T-duality as coordinates permutation in double space

TL;DR

This paper presents a framework where T-duality in string theory is represented as coordinate permutations within a doubled space, simplifying the understanding of dualities and unifying backgrounds of T-dual theories.

Contribution

The authors introduce a double space with coordinates for original and dual variables, showing T-duality as coordinate permutation, which unifies all T-dual backgrounds.

Findings

T-duality transformations are realized as coordinate exchanges in double space.

Complete T-duality transformations form a subgroup of the permutation group.

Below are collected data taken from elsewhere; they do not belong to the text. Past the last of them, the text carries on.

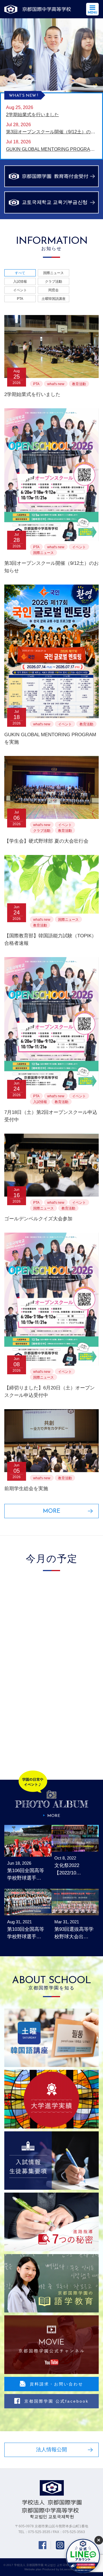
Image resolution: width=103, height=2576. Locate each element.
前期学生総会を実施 (26, 1488)
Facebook (42, 2545)
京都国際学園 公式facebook (56, 2401)
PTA (20, 299)
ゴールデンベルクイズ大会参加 (38, 1218)
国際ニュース (53, 273)
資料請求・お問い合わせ (56, 2384)
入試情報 (20, 282)
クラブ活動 (53, 282)
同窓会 (53, 290)
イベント (20, 290)
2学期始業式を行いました (32, 394)
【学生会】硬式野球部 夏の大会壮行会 (46, 841)
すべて (20, 273)
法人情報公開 (51, 2450)
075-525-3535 (39, 2532)
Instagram (60, 2545)
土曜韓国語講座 (53, 299)
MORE (51, 1511)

Unified representation of all T-dual backgrounds in double space.

Abstract

We introduce the $2D$ dimensional double space with the coordinates $Z^M= (x^\mu, y_\mu)$ which components are the coordinates of initial space $x^\mu$ and its T-dual $y_\mu$. We shall show that in this extended space the T-duality transformations can be realized simply by exchanging places of some coordinates $x^a$, along which we want to perform T-duality and the corresponding dual coordinates $y_a$. In such approach it is evident that T-duality leads to the physically equivalent theory and that complete set of T-duality transformations form subgroup of the $2D$ permutation group. So, in the double space we are able to represent the backgrounds of all T-dual theories in unified manner.